The state-owned bank admitted on February 12 that it suffers from non-performing loans that amount to 39 billion baht ($1.3 billion), or about 30 per cent of its outstanding loans.
According to Shariah principles, Islamic loans are granted on a risk-sharing basis between lender and borrower and always involve a collateral such as land or property. However, it turned out that some collaterals had been overvalued by Ibank - in some cases 80 per cent higher than market prices – and others were even non-existent.
The bank is now pursuing several options to recover debt, including filing court foreclosures or restructuring debt with clients which could turn out difficult as in some cases loans had been transferred to nominee accounts.

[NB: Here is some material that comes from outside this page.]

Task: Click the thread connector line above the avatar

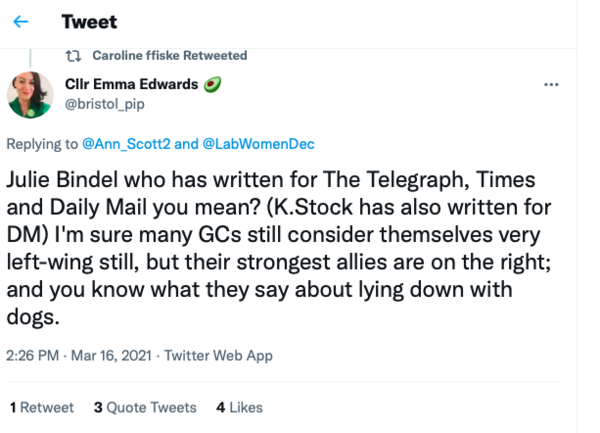Action: coord(31,59)
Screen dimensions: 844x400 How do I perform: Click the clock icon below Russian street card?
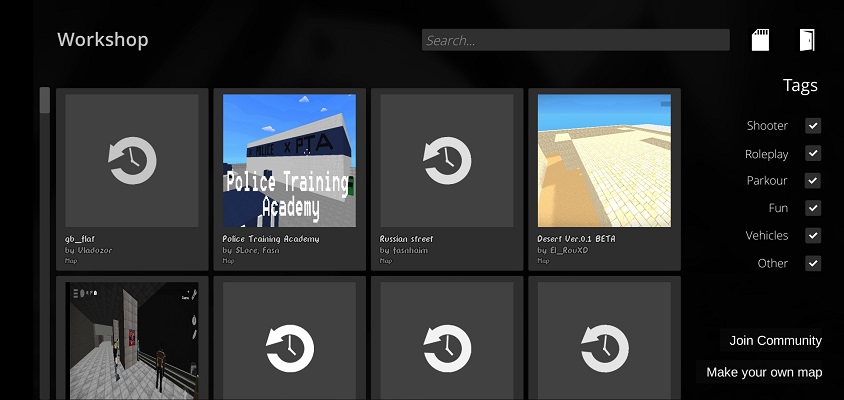click(x=447, y=350)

The bank’s new president Thanin Angsuwarangsi, who took over the role only recently, said the bad debt at IBank was largely caused by “grossly negligent lending by former executives”, missing supervision and no separation of credit and risk analysis units at the bank.

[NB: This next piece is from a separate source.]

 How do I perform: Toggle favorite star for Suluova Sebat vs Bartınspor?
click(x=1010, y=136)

He added that IBank will set up an inquiry panel to review past loan practices to find out why bad loans have reached such high levels, and said that he hopes to be able to recover at least 6 billion baht ($200 million) in 2013. He has also asked the bank’s owner, the Thai Finance Ministry, to inject fresh funds worth 13 billion baht.

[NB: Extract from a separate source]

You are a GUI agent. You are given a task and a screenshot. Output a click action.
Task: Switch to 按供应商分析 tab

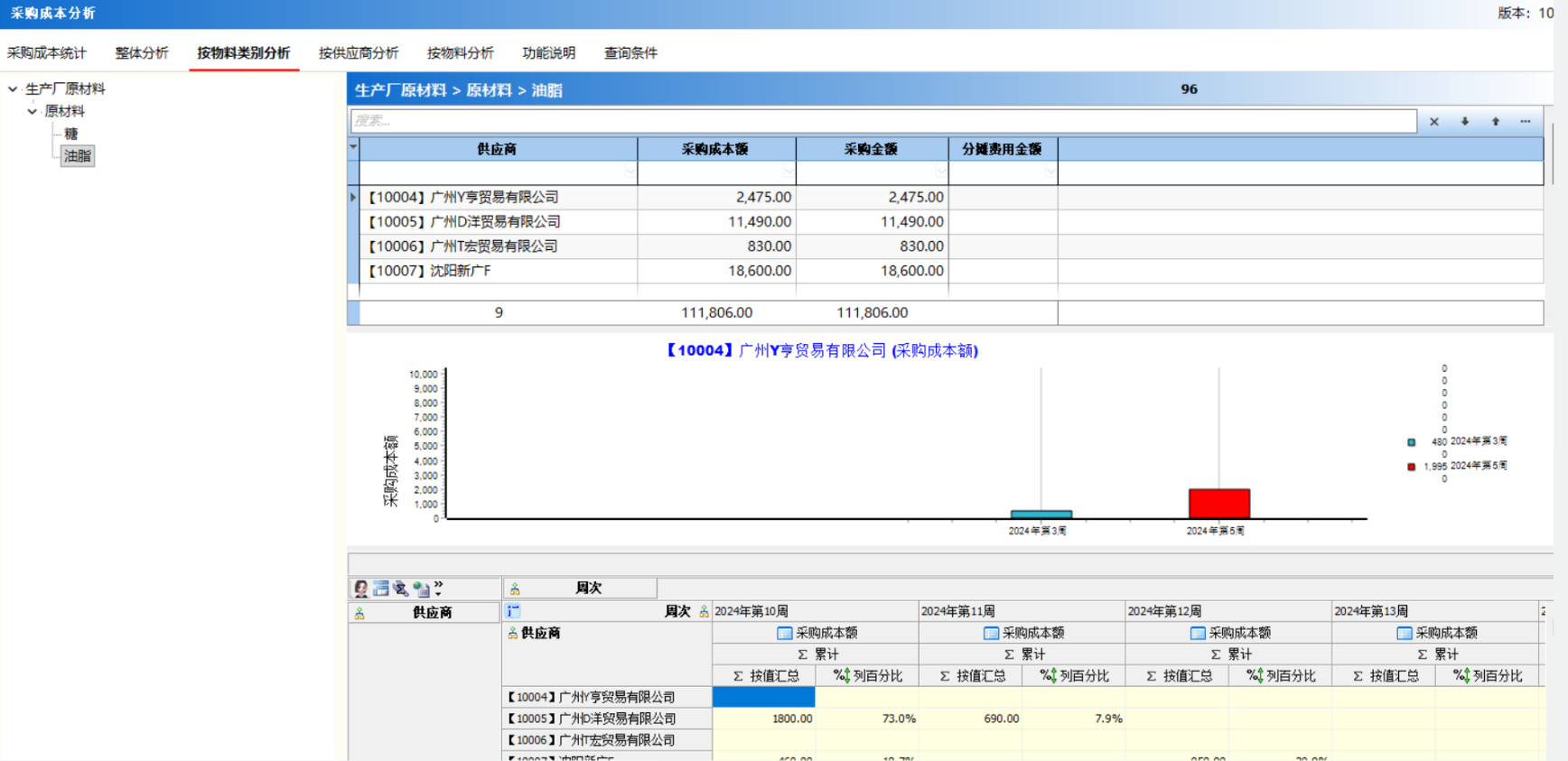click(x=358, y=53)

The bank will try to maintain its lending at 120 billion baht in 2013. New lending to large corporates will be reduced and the bank will focus on retail clients who are Muslims.
The current capital funds of IBank stand at 4.6 per cent of risk assets, well below the 8.5 per cent minimum set by the Bank of Thailand for commercial banks, and the 12 to 15 per cent levels currently maintained by the country’s largest banks. The global Basel III standard in Thailand does not apply to state-owned financial institutions such as IBank.